--- SUPPLIED DATA ---
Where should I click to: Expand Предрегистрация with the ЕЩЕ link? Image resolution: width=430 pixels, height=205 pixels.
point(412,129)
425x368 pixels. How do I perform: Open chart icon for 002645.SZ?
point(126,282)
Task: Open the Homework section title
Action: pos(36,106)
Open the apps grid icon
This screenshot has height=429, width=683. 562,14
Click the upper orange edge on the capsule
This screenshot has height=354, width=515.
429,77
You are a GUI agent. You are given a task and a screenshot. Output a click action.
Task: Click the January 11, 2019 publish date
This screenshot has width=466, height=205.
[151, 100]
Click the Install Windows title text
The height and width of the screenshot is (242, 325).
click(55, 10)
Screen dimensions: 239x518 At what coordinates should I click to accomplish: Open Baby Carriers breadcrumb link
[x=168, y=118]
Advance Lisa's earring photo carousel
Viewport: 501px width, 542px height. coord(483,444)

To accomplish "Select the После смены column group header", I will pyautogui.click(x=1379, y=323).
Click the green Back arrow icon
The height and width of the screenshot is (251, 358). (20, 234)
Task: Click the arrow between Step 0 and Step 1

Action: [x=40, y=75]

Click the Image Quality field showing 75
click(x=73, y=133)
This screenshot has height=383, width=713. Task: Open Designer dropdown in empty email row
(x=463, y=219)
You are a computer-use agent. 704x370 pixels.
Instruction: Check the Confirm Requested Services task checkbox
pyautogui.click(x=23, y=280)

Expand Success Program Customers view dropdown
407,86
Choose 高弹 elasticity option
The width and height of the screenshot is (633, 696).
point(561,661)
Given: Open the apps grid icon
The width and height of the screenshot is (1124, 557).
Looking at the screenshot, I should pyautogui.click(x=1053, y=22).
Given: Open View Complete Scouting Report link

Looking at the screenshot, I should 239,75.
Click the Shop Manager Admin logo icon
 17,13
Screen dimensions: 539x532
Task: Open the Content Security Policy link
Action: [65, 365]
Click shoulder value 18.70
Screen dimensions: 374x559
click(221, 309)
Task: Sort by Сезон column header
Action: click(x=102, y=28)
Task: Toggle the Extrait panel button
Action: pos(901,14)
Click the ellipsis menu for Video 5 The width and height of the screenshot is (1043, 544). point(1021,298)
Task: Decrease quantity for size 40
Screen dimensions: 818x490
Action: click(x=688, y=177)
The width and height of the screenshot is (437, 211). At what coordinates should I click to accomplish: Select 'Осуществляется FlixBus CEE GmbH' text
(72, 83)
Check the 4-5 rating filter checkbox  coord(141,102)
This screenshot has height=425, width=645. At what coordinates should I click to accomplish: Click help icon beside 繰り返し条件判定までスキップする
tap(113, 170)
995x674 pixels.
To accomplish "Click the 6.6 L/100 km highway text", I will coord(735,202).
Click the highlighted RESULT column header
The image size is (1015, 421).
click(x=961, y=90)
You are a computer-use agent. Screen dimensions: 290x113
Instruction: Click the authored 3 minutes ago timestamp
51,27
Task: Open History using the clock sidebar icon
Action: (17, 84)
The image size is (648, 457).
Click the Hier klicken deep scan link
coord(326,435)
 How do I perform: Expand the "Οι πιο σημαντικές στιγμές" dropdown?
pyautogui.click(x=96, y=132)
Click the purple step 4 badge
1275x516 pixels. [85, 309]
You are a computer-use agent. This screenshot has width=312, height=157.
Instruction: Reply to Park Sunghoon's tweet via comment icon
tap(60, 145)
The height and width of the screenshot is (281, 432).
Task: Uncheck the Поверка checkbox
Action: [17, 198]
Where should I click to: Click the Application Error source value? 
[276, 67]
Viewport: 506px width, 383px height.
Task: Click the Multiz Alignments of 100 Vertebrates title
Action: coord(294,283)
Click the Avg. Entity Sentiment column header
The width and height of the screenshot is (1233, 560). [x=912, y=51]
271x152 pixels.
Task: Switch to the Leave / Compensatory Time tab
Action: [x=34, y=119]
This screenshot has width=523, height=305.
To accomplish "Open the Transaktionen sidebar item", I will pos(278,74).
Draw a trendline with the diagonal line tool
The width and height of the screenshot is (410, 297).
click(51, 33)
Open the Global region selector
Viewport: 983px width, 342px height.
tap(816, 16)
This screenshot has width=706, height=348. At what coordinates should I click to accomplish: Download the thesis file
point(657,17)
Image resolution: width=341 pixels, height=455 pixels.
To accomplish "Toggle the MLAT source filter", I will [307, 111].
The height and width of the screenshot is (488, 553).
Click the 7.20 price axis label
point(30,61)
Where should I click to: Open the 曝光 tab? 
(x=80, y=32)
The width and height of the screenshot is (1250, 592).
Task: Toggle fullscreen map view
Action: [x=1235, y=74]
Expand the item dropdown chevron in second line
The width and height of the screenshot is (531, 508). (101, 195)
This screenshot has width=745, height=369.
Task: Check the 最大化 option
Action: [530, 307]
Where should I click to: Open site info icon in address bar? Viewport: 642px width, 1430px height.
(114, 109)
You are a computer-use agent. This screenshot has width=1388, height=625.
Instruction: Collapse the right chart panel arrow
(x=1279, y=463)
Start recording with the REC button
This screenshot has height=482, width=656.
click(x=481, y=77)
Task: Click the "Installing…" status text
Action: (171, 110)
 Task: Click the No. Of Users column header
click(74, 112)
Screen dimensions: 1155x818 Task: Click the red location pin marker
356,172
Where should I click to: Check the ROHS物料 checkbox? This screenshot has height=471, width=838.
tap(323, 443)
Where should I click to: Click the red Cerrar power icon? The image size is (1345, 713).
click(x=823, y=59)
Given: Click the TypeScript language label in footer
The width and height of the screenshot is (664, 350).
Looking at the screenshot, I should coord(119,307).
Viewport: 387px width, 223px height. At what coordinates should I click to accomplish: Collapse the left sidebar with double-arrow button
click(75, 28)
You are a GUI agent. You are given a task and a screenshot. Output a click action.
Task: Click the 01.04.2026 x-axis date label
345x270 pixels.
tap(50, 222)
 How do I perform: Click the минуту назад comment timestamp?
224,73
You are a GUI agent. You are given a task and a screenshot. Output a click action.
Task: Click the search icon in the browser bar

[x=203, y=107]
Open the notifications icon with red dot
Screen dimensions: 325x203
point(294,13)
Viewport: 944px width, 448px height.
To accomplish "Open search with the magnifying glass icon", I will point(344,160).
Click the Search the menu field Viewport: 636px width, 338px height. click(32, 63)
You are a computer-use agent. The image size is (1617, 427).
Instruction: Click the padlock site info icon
---
**REQUIRED ACTION**: The required result is a verbatim copy of all the entries.

**EXPECTED ANSWER**:
Where should I click to: Expand Предрегистрация with the ЕЩЕ link? Image resolution: width=430 pixels, height=205 pixels.
point(412,129)
425x368 pixels. How do I perform: Open chart icon for 002645.SZ?
point(126,282)
Task: Open the Homework section title
Action: pos(36,106)
Open the apps grid icon
This screenshot has height=429, width=683. 562,14
Click the upper orange edge on the capsule
This screenshot has height=354, width=515.
429,77
You are a GUI agent. You are given a task and a screenshot. Output a click action.
Task: Click the January 11, 2019 publish date
This screenshot has width=466, height=205.
[151, 100]
Click the Install Windows title text
The height and width of the screenshot is (242, 325).
click(55, 10)
Screen dimensions: 239x518 At what coordinates should I click to accomplish: Open Baby Carriers breadcrumb link
[x=168, y=118]
Advance Lisa's earring photo carousel
Viewport: 501px width, 542px height. coord(483,444)

To accomplish "Select the После смены column group header", I will pyautogui.click(x=1379, y=323).
Click the green Back arrow icon
The height and width of the screenshot is (251, 358). (20, 234)
Task: Click the arrow between Step 0 and Step 1

Action: [x=40, y=75]

Click the Image Quality field showing 75
click(x=73, y=133)
This screenshot has height=383, width=713. Task: Open Designer dropdown in empty email row
(x=463, y=219)
You are a computer-use agent. 704x370 pixels.
Instruction: Check the Confirm Requested Services task checkbox
pyautogui.click(x=23, y=280)

Expand Success Program Customers view dropdown
407,86
Choose 高弹 elasticity option
The width and height of the screenshot is (633, 696).
point(561,661)
Given: Open the apps grid icon
The width and height of the screenshot is (1124, 557).
Looking at the screenshot, I should pyautogui.click(x=1053, y=22).
Given: Open View Complete Scouting Report link

Looking at the screenshot, I should 239,75.
Click the Shop Manager Admin logo icon
 17,13
Screen dimensions: 539x532
Task: Open the Content Security Policy link
Action: [65, 365]
Click shoulder value 18.70
Screen dimensions: 374x559
click(221, 309)
Task: Sort by Сезон column header
Action: click(x=102, y=28)
Task: Toggle the Extrait panel button
Action: pos(901,14)
Click the ellipsis menu for Video 5 The width and height of the screenshot is (1043, 544). point(1021,298)
Task: Decrease quantity for size 40
Screen dimensions: 818x490
Action: click(x=688, y=177)
The width and height of the screenshot is (437, 211). At what coordinates should I click to accomplish: Select 'Осуществляется FlixBus CEE GmbH' text
(72, 83)
Check the 4-5 rating filter checkbox  coord(141,102)
This screenshot has height=425, width=645. At what coordinates should I click to accomplish: Click help icon beside 繰り返し条件判定までスキップする
tap(113, 170)
995x674 pixels.
To accomplish "Click the 6.6 L/100 km highway text", I will coord(735,202).
Click the highlighted RESULT column header
The image size is (1015, 421).
click(x=961, y=90)
You are a computer-use agent. Screen dimensions: 290x113
Instruction: Click the authored 3 minutes ago timestamp
51,27
Task: Open History using the clock sidebar icon
Action: (17, 84)
The image size is (648, 457).
Click the Hier klicken deep scan link
coord(326,435)
 How do I perform: Expand the "Οι πιο σημαντικές στιγμές" dropdown?
pyautogui.click(x=96, y=132)
Click the purple step 4 badge
1275x516 pixels. [85, 309]
You are a computer-use agent. This screenshot has width=312, height=157.
Instruction: Reply to Park Sunghoon's tweet via comment icon
tap(60, 145)
The height and width of the screenshot is (281, 432).
Task: Uncheck the Поверка checkbox
Action: [17, 198]
Where should I click to: Click the Application Error source value? 
[276, 67]
Viewport: 506px width, 383px height.
Task: Click the Multiz Alignments of 100 Vertebrates title
Action: coord(294,283)
Click the Avg. Entity Sentiment column header
The width and height of the screenshot is (1233, 560). [x=912, y=51]
271x152 pixels.
Task: Switch to the Leave / Compensatory Time tab
Action: [x=34, y=119]
This screenshot has width=523, height=305.
To accomplish "Open the Transaktionen sidebar item", I will pos(278,74).
Draw a trendline with the diagonal line tool
The width and height of the screenshot is (410, 297).
click(51, 33)
Open the Global region selector
Viewport: 983px width, 342px height.
tap(816, 16)
This screenshot has width=706, height=348. At what coordinates should I click to accomplish: Download the thesis file
point(657,17)
Image resolution: width=341 pixels, height=455 pixels.
To accomplish "Toggle the MLAT source filter", I will [307, 111].
The height and width of the screenshot is (488, 553).
Click the 7.20 price axis label
point(30,61)
Where should I click to: Open the 曝光 tab? 
(x=80, y=32)
The width and height of the screenshot is (1250, 592).
Task: Toggle fullscreen map view
Action: [x=1235, y=74]
Expand the item dropdown chevron in second line
The width and height of the screenshot is (531, 508). (101, 195)
This screenshot has width=745, height=369.
Task: Check the 最大化 option
Action: [530, 307]
Where should I click to: Open site info icon in address bar? Viewport: 642px width, 1430px height.
(114, 109)
You are a computer-use agent. This screenshot has width=1388, height=625.
Instruction: Collapse the right chart panel arrow
(x=1279, y=463)
Start recording with the REC button
This screenshot has height=482, width=656.
click(x=481, y=77)
Task: Click the "Installing…" status text
Action: (171, 110)
 Task: Click the No. Of Users column header
click(74, 112)
Screen dimensions: 1155x818 Task: Click the red location pin marker
356,172
Where should I click to: Check the ROHS物料 checkbox? This screenshot has height=471, width=838.
tap(323, 443)
Where should I click to: Click the red Cerrar power icon? The image size is (1345, 713).
click(x=823, y=59)
Given: Click the TypeScript language label in footer
The width and height of the screenshot is (664, 350).
Looking at the screenshot, I should coord(119,307).
Viewport: 387px width, 223px height. At what coordinates should I click to accomplish: Collapse the left sidebar with double-arrow button
click(75, 28)
You are a GUI agent. You are given a task and a screenshot. Output a click action.
Task: Click the 01.04.2026 x-axis date label
345x270 pixels.
tap(50, 222)
 How do I perform: Click the минуту назад comment timestamp?
224,73
You are a GUI agent. You are given a task and a screenshot. Output a click action.
Task: Click the search icon in the browser bar

[x=203, y=107]
Open the notifications icon with red dot
Screen dimensions: 325x203
point(294,13)
Viewport: 944px width, 448px height.
To accomplish "Open search with the magnifying glass icon", I will point(344,160).
Click the Search the menu field Viewport: 636px width, 338px height. click(32, 63)
You are a computer-use agent. The image size is (1617, 427).
Instruction: Click the padlock site info icon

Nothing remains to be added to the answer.